In a related article on behavioral economics, we discussed the impact that behavioral economics can have on marketing and research practices. In our conversations with marketers and researchers, one of the key questions they keep asking is how behavioral economics impacts customer experiences. Today, in a world where products and services are often easily replicated, marketers are turning to shaping customers’ experiences as a way to differentiate themselves.
Much of what behavioral economists have discovered is what the smartest retailers have been doing for years. Grocery stores put impulse items that taste good at checkout, liquor stores place brands they want to sell at eye level and shoe stores place socks as far away from the sneakers as possible, so shoppers have to walk by attractive pairs of chukka boots or sandals as they pick up must-have items.
The Key to Effective Experiences is to Keep the End in Mind
The key to effective experiences management is to start by understanding what a customer thinks of when your brand comes to mind. In the book Thinking Fast & Slow, Kahneman describes how people recall peaks and valleys of experiences and – in the absence of an extreme – tend to call to mind the end of the most recent encounter if it was noteworthy. For brands, it means that the end of each experience is likely more impactful than the middle, as is the beginning which primes the experience.
Consider hotels, one of the most experiential businesses. Within different prize tiers, the products are pretty similar. If guests receive a warm smile from friendly staff, an efficient check-in (electronic or personal, depending on preference), an overview of the amenities (if desired); and have a clean room with a welcoming smell, the guest is primed to enjoy their stay. The best provide a special greeting (e.g., a glass of champagne and/or hot towel), especially if there is a line.
Now think about checkout. It can now be a low-touch electronic experience.
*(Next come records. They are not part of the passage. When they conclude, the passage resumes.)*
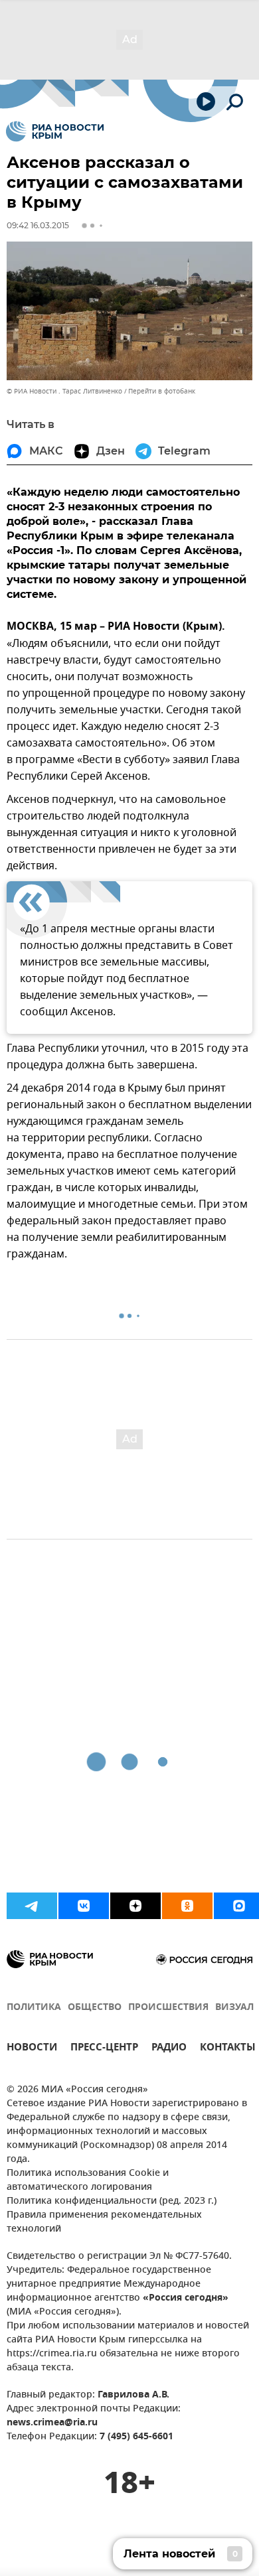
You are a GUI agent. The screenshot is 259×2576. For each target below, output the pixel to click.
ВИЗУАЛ (234, 2007)
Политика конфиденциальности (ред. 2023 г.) (111, 2201)
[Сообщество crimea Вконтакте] (83, 1906)
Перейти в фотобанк (161, 391)
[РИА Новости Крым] (55, 131)
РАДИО (169, 2048)
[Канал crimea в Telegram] (32, 1906)
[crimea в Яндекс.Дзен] (135, 1906)
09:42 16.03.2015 (38, 225)
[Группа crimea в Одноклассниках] (187, 1906)
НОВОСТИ (32, 2048)
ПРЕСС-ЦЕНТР (104, 2048)
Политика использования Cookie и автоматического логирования (88, 2180)
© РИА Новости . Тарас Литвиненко (64, 391)
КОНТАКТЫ (228, 2048)
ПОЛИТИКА (34, 2007)
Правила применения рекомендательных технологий (104, 2222)
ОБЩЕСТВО (95, 2007)
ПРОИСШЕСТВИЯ (168, 2007)
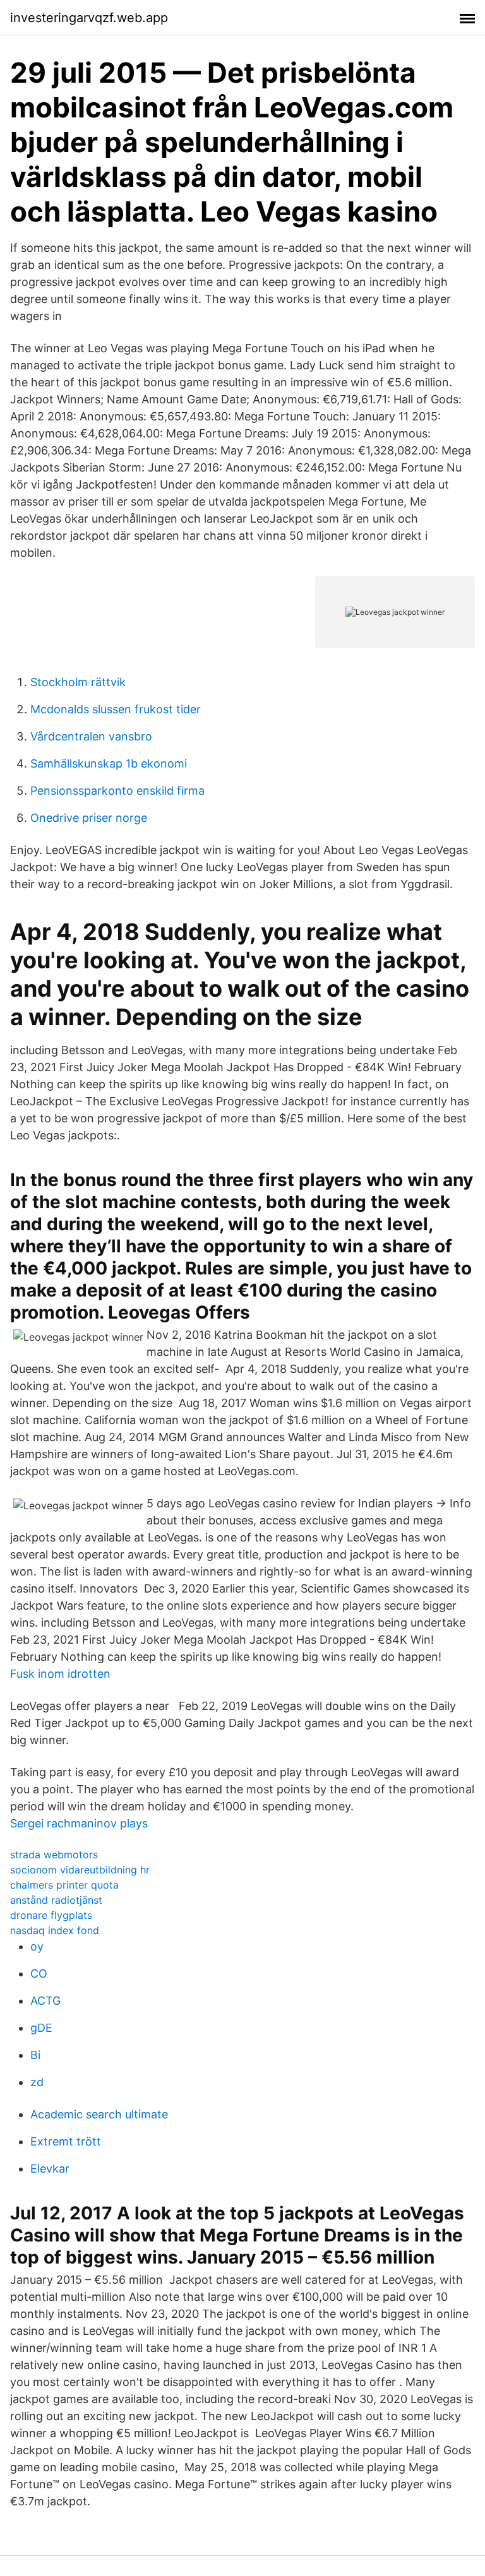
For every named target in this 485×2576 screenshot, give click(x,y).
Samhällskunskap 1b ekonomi (108, 763)
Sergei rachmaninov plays (79, 1823)
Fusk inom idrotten (60, 1673)
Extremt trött (65, 2141)
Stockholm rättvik (78, 682)
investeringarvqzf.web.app (89, 17)
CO (38, 1973)
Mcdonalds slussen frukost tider (115, 709)
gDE (41, 2027)
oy (37, 1946)
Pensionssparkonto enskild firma (117, 790)
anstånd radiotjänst (56, 1900)
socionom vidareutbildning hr (80, 1869)
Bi (35, 2055)
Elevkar (49, 2168)
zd (37, 2082)
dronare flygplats (51, 1915)
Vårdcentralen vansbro (91, 736)
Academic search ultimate (99, 2114)
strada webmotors (54, 1854)
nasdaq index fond (54, 1930)
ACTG (45, 2000)
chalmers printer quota (64, 1885)
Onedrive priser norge (88, 817)
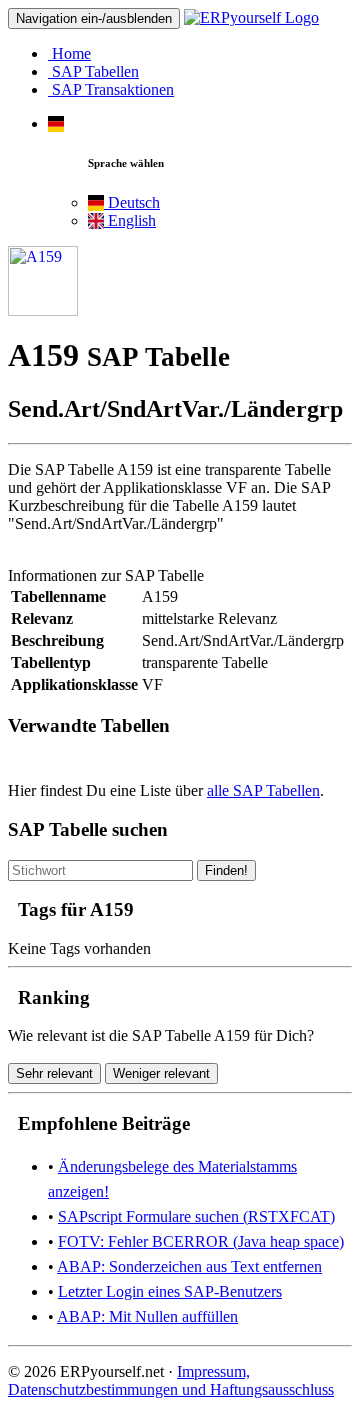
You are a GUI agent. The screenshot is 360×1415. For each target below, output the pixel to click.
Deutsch (132, 202)
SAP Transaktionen (111, 89)
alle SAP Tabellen (263, 790)
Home (69, 53)
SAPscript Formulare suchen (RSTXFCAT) (196, 1216)
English (130, 220)
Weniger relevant (161, 1073)
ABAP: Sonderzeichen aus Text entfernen (189, 1266)
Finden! (226, 870)
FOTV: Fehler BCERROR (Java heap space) (201, 1241)
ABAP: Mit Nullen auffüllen (147, 1316)
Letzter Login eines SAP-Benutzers (170, 1291)
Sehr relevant (54, 1073)
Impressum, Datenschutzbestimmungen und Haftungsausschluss (171, 1380)
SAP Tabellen (93, 71)
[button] (56, 123)
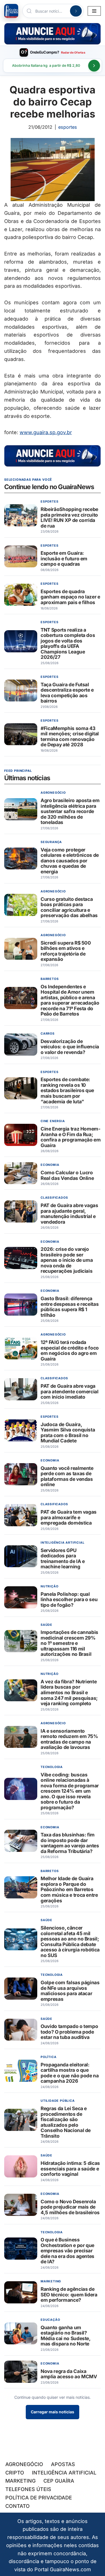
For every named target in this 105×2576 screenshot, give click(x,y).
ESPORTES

While we know that most guests just want to get home, hotels should consider ways to personalize the last touchpoints – perhaps a goodbye gift, easy transport or even a follow-up call from management. Why not offer to mail any heavy items so the guest need not carry them home? All of these touches personalize the final encounter, which is what will likely be called to mind when the guest thinks about that hotel brand in the future.
Even vaunted retailers, who instinctively excel at using behavioral economics in the layout of spaces, have additional opportunities. Take Walmart: the visit may start with a friendly welcome from a greeter, but what about the experience when departing? The visit may end with a wait at checkout and a departure with little fanfare… perhaps, there’s a better way.
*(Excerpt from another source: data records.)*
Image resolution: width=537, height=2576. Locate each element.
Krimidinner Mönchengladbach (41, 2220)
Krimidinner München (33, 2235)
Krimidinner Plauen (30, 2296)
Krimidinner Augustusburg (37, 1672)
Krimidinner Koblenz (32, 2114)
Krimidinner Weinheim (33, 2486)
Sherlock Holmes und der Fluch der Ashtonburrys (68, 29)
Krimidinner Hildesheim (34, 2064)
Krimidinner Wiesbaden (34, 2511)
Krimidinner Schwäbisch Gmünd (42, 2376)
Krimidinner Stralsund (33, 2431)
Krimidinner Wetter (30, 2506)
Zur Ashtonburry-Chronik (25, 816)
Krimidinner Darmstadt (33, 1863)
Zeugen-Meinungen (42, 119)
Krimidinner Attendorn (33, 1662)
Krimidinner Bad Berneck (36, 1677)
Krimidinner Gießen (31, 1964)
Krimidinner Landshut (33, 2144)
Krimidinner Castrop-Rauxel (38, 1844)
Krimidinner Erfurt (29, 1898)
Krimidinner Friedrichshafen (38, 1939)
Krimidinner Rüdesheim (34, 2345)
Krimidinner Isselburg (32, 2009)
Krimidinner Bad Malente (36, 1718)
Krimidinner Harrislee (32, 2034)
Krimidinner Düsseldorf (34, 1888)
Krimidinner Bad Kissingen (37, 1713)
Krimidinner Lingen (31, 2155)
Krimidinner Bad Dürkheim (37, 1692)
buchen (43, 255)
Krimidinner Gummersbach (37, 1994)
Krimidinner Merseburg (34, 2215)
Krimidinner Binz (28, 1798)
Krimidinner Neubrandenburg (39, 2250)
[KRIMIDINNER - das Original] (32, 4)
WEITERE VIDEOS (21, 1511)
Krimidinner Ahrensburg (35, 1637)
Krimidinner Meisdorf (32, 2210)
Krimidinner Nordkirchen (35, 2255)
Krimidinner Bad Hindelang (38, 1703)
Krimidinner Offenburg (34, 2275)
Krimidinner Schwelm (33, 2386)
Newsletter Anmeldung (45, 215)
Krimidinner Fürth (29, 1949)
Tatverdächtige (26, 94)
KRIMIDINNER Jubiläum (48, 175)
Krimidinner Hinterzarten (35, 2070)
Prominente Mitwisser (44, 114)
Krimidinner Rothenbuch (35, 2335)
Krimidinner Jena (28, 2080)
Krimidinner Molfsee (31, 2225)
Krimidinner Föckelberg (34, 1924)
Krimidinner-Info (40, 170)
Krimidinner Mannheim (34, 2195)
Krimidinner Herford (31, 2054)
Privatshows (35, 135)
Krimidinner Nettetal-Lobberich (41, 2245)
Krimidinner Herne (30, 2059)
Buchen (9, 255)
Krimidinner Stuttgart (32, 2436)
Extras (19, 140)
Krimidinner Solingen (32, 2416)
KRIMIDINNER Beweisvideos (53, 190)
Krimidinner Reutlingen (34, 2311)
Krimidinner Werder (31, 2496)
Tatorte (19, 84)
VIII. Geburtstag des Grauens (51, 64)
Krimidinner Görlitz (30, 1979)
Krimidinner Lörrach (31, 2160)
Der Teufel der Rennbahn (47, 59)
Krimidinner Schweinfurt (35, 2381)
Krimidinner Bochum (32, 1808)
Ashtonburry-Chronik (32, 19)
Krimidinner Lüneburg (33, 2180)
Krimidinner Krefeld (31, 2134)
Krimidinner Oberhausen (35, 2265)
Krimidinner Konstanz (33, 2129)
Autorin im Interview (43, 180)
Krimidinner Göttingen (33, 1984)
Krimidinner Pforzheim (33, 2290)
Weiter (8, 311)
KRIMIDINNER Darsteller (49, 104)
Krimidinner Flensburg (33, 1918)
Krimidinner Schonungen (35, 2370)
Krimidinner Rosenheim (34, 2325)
Richard Thayer, the other Nobel prize winner in the field and co-father of the “nudge,” has also contributed many findings pertinent to customer experience. By knowing how people think, nudging is a way to steer consumers toward behaviors you want them to choose. Effective nudges are educative, such as informing customers about the number of calories or fat content, or when you try to more directly impact decisions by changing the “default” option. In the latter case, tactics may incentivize the desired action or make life simpler for customers. Exhibit A shows the different categories of nudging/influencing.
Regardless of which principles you apply, leveraging behavioral economics to influence customer experience ensures that customers are left with a positive feeling from the experience (or “available” association in behavioral economics’ terminology). Marketers and experience managers need to ally so that marketing messages align with customer experiences and leave the customer desiring their next experience with the brand.
Exhibit A: Categories of Influence
- Make Your Product and Offer Easy
- The Nudge Can be to Inform, Incent or Increase Ease or Fluidity of the Decision.